Supreme Court rules California either has to pay for more prisons or has to cut their prison population
The prisons are operating at over 200% capacity. Prisoners sleep in hallways, gymnasiums. There is little health care. It's the very definition of inhumane conditions.
The Supreme Court essentially said that in order to lock someone up as punishment you need to be able to provide a certain bare minimum of humanitarian standards. Seems pretty reasonable, no? Of course the conservatives are losing their shit over this. Or at least pretending to in order to score political points. Who can tell the difference these days?
California has already said that they will try not to release any prisoners early--even nonviolent offenders--and will instead just try to not put anyone else in jail unless they have to, from now on. I mean, it's either that or raise taxes.
Supreme Court Upholds Prisoner Release Injunction
California's prisons are obscenely overcrowded, housing a population about double the intended capacity, and the state has not adequately responded to court orders demanding that it remedy the problem.
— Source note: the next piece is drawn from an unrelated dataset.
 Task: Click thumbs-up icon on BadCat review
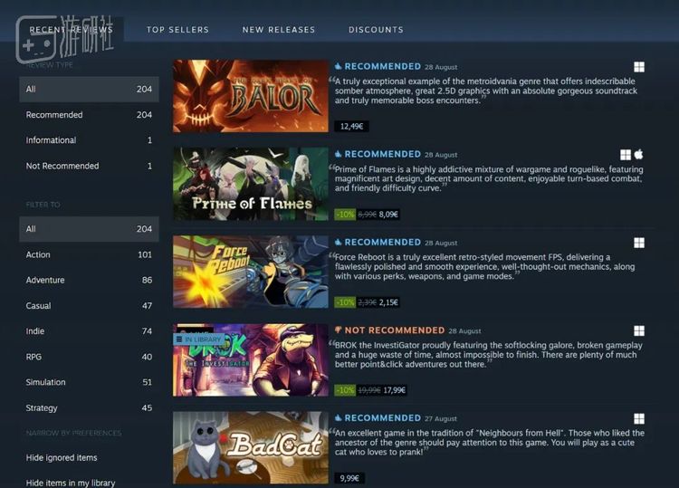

In response to this, a three-judge panel ruled that California had to cut its prison population substantially in order to prevent constitutional standards. The facts were grim enough to stir the sporadic conscience of Anthony Kennedy, who wrote a 5-4 opinion upholding the order.
Not surprisingly, this decision provoked two dissents -- a hysterical one ("Today, quite to the contrary, the Court disregards stringently drawn provisions of the governing statute, and traditional constitutional limitations upon the power of a federal judge, in order to uphold the absurd") by Scalia (joined by Thomas) and a more measured one that (as usual) reached the same fundamental bottom line by Alito (joined by Roberts.) The key premise of both dissents is that the judiciary is incapable of supervising state prison systems and ordering proper remedies. But this is both empirically wrong and makes little sense in theory. The rights of prisoners -- who have essentially no representation in the political process -- are uniquely* well-suited* to judicial intervention. This is the type of case where judicial review is particularly justifiable.
This isn't to say that this result is ideal. But the courts are dealing with the fact that -- as a result of Republican intransigence and horrible institutional design -- California wants to incarcerate huge numbers of people but doesn't want to spend the money (and hence raise the taxes) that would be required to do so.